The first meal I remember eating is peanut butter and jelly smeared on Ritz crackers in the backseat of a car. I was two years old and my mom fed me them one by one, the crumbs crumbling down my chin and peanut butter gumming my mouth. I was sitting with my parents and grandmother under the soft gray of the Montana sky, watching a haggard mountain goat clomp through the parking lot in Glacier National Park. While I cannot clearly recall the rest of the story — apparently we followed the goat up Going-To-The-Sun Road to watch it claim a perch on a cliff — I remember the crackers as clearly as the animal.  

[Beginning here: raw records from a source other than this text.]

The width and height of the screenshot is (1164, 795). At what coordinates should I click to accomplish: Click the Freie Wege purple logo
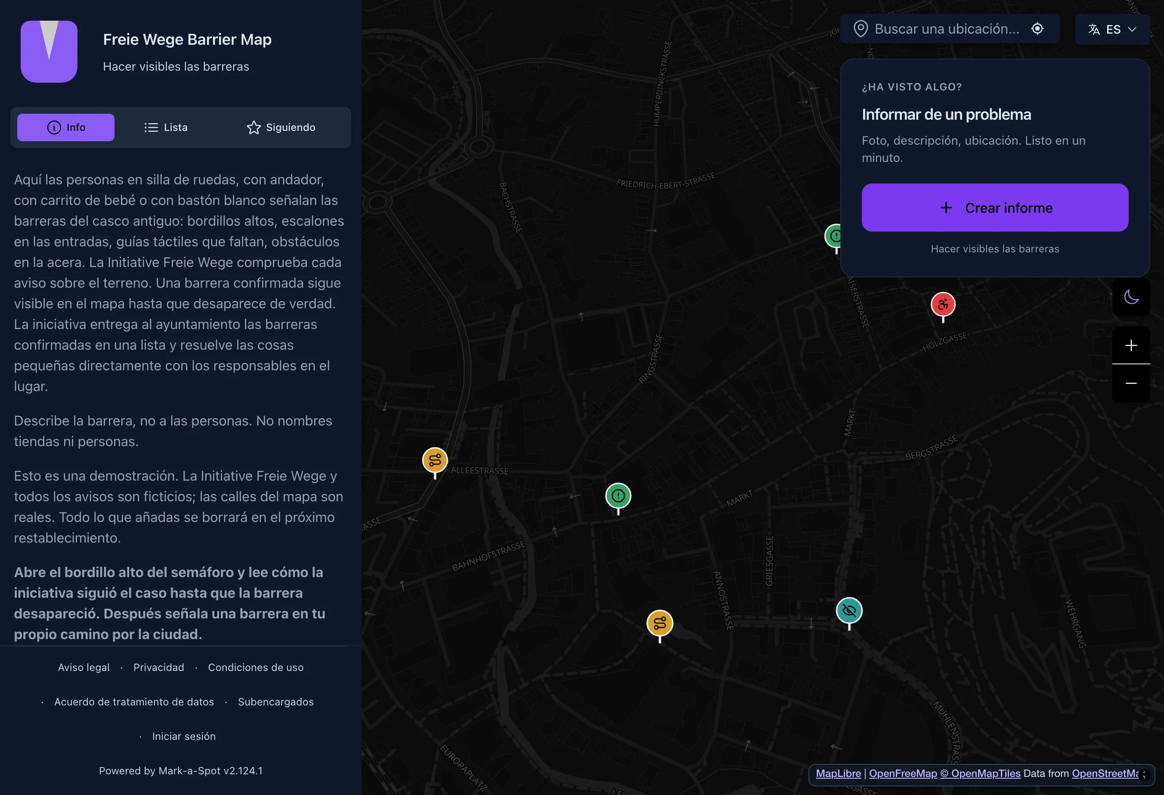49,52

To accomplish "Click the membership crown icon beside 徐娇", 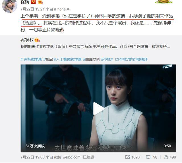I will point(40,2).
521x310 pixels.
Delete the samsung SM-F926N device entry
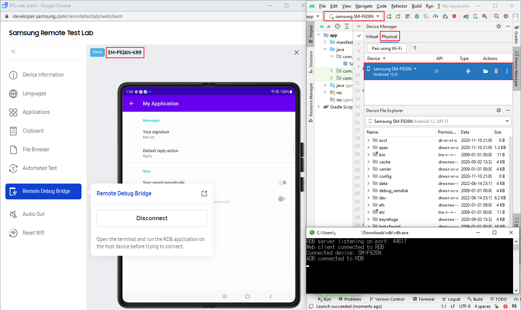coord(496,71)
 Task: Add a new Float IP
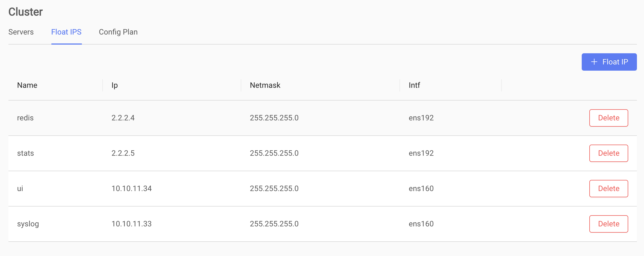609,62
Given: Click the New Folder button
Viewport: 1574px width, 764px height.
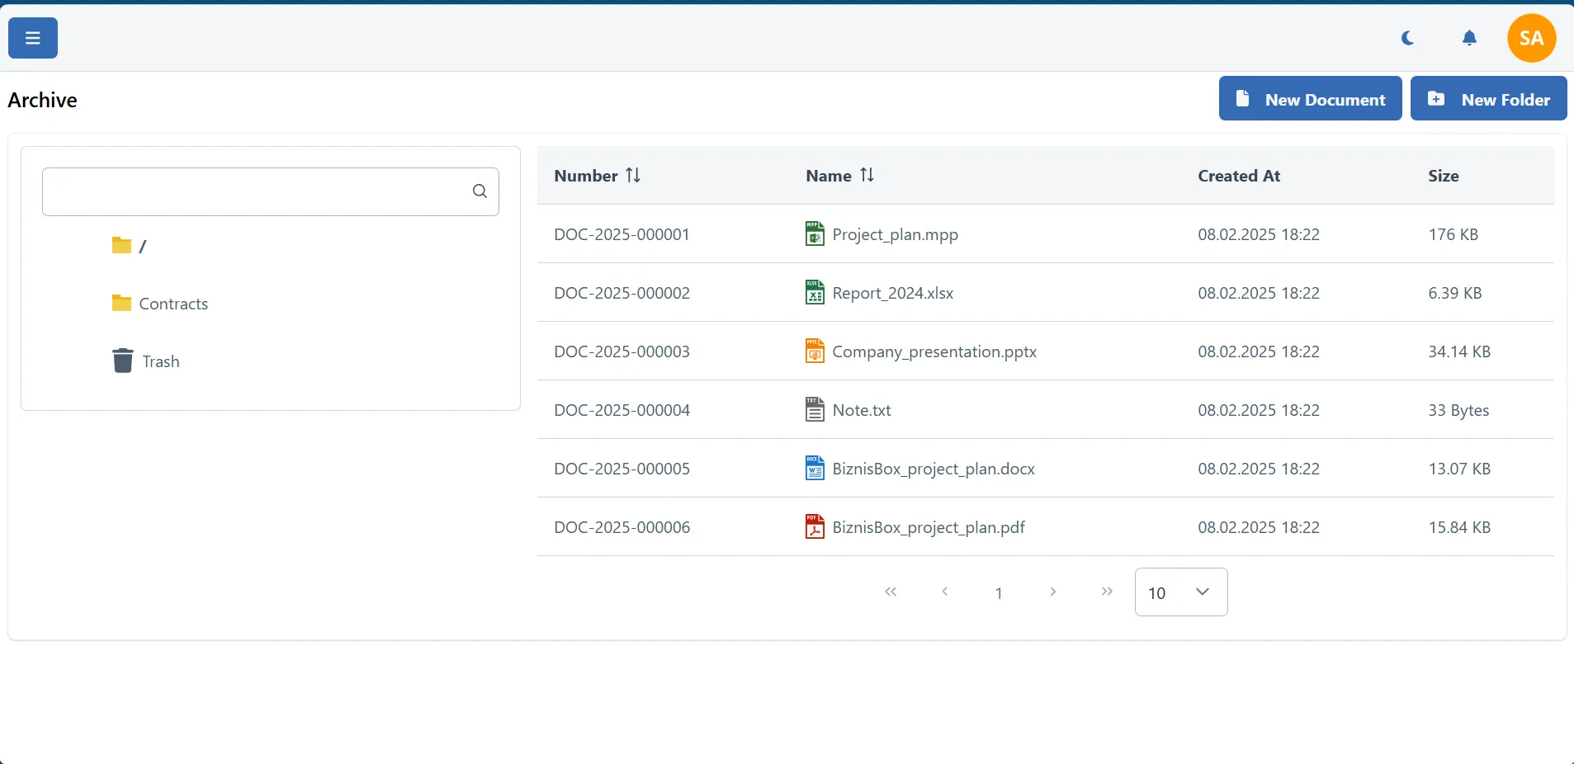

The best meal I’ve ever had also took place on a family vacation, this time when I was thirteen.  We were in Hilton Head and went to the Old Oyster Factory where I had crab cakes so buttery and herb-ladden and soft that later when I put pictures of the trip in my photo album, I wrote a caption detailing what I’d ordered and the bright corn and tomato salad that came with it. I remember walking down the side of the oceanfront restaurant to the gravely patch next to the water, throwing pebbles with my siblings and watching the breeze tussle the tall seagrass.  

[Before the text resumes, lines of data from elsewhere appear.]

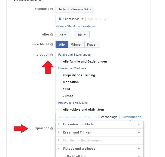Switch to the Durchsuchen tab
The height and width of the screenshot is (157, 165).
(x=131, y=117)
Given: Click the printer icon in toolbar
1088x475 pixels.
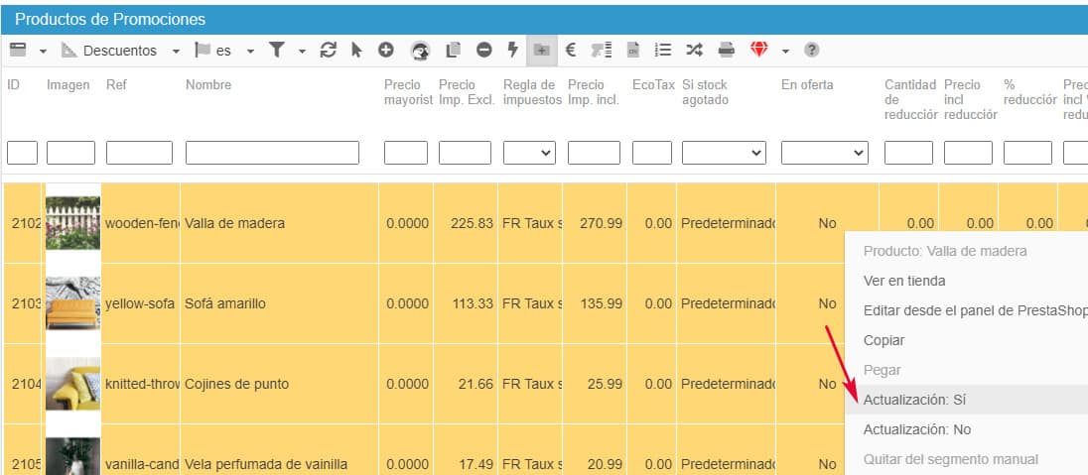Looking at the screenshot, I should 727,50.
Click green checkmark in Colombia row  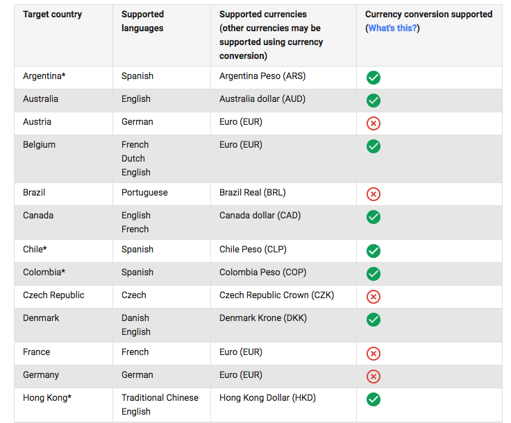374,274
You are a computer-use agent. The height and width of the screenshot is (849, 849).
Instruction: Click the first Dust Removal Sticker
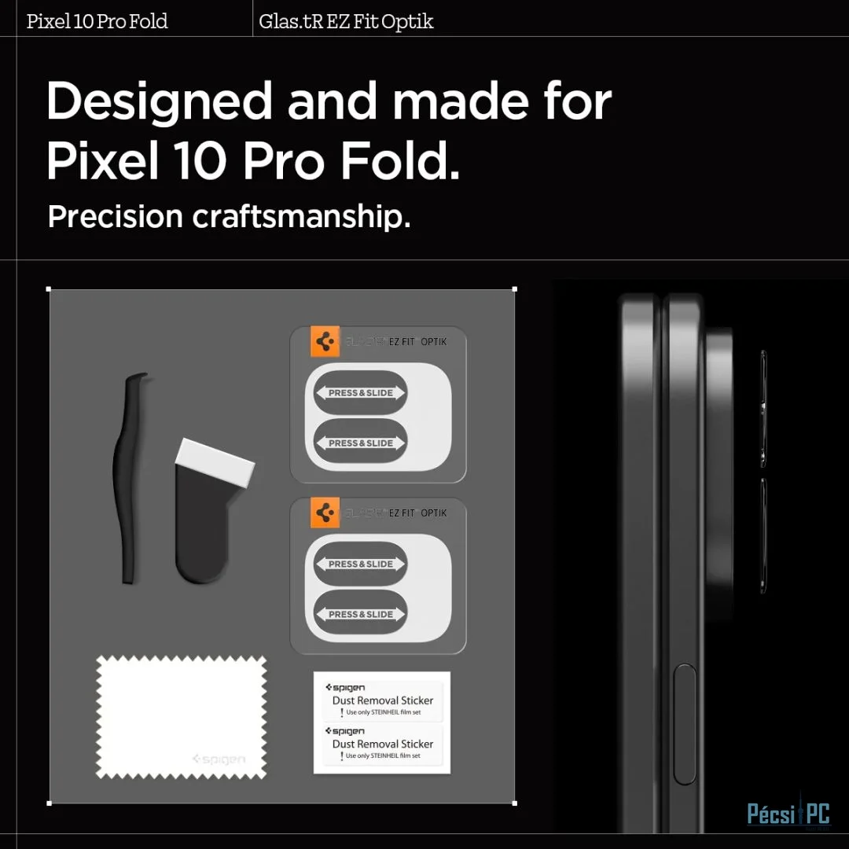384,702
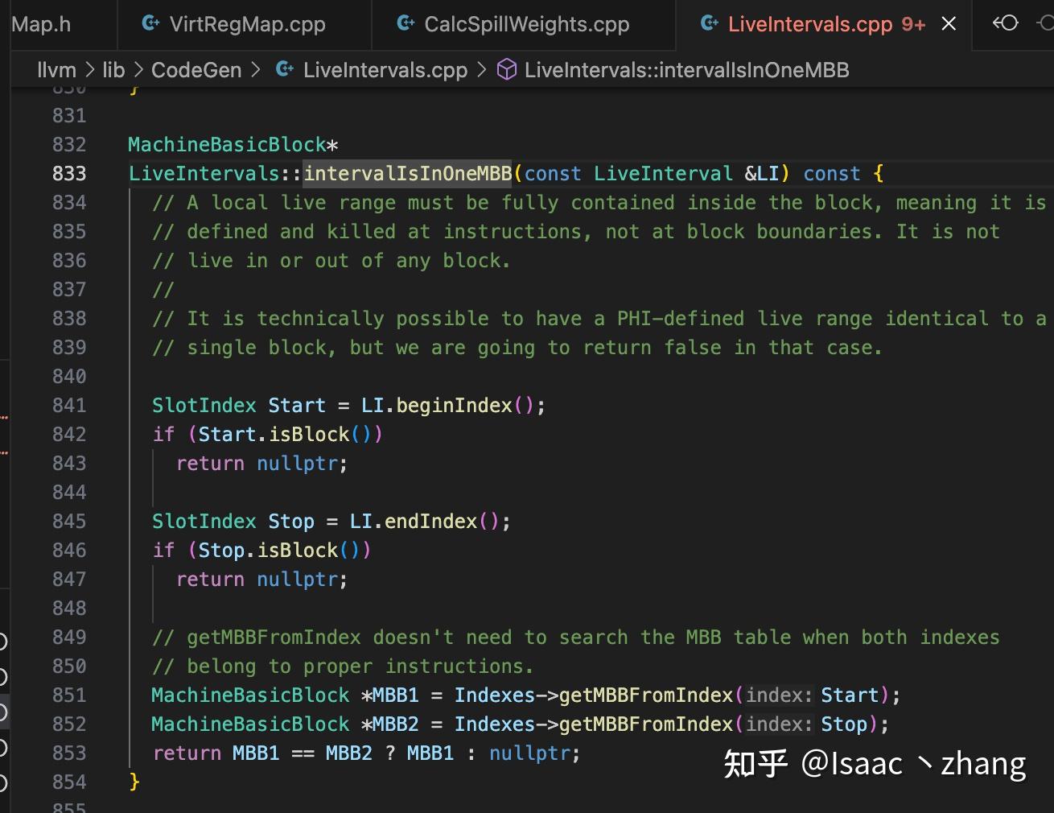Select the lib folder breadcrumb
Screen dimensions: 1054x813
point(113,70)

Food plays many roles in our lives. It’s an evoker of memories, providing a timestamp for moments of joy and wonder. It is a stimulant for conversations that deepen our intimacy with each other and the object of acts of service. It allows us to love and love well, cresting over our experiences whether they be romantic, familial, or platonic.

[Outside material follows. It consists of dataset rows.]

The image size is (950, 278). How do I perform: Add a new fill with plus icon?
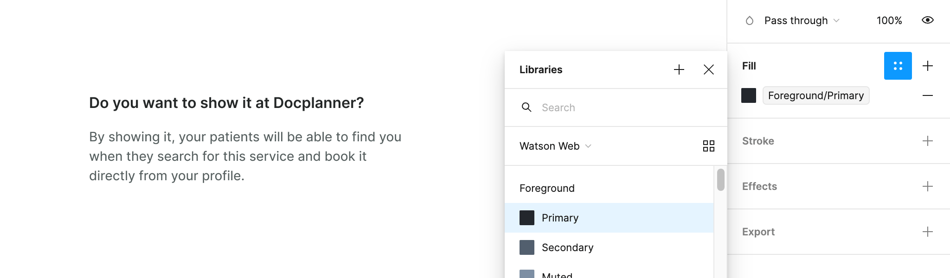tap(928, 66)
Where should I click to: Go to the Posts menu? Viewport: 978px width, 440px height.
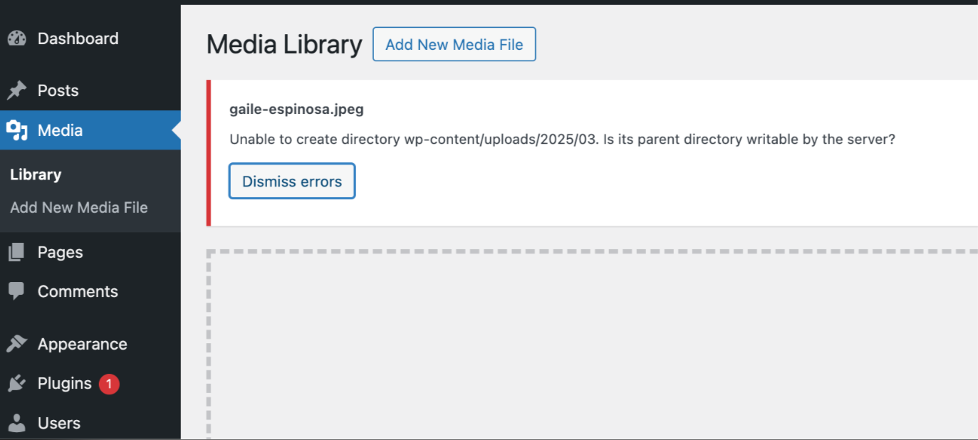coord(58,90)
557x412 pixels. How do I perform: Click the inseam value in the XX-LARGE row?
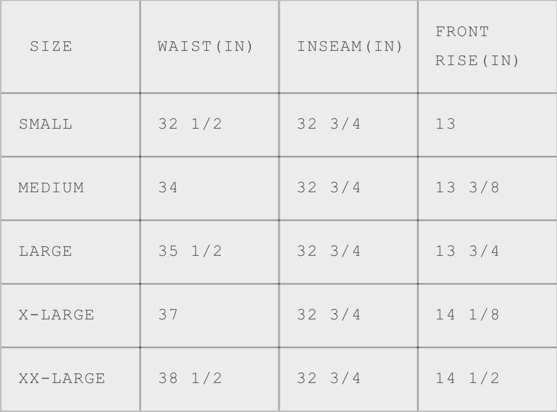click(329, 378)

In many ways, food can serve a similar purpose as art or music does. It gives us a slice of beauty, a chance to experience our senses in a way that goes beyond physicality and reaches into the spiritual. While food is a necessity, good food — especially when shared — becomes a gateway to discussion and connection. Eating watermelon in my grandma’s kitchen one day, she told me about how once when she was a child, she ate too much and to this day cannot eat it. She shared how she would walk with her family from their house in Bucktown all the way to the beach in the heat of the Chicago summer, and her mother would cut them fat slices of the fruit when they returned home. Food was a launching point for a memory, a story about the small things a mother does to show love.

The temporary quality of food also distinguishes it from art — while I can return to Oscar Peterson’s jazz or Jhumpa Lahiri’s words, I cannot repeat the experience of having a particular food. Even if it is the same recipe, the specific substance will be different. The ephemerality of food makes it all the more precious so that each meal feels as if it is made especially for us in that moment because, in a way, it is.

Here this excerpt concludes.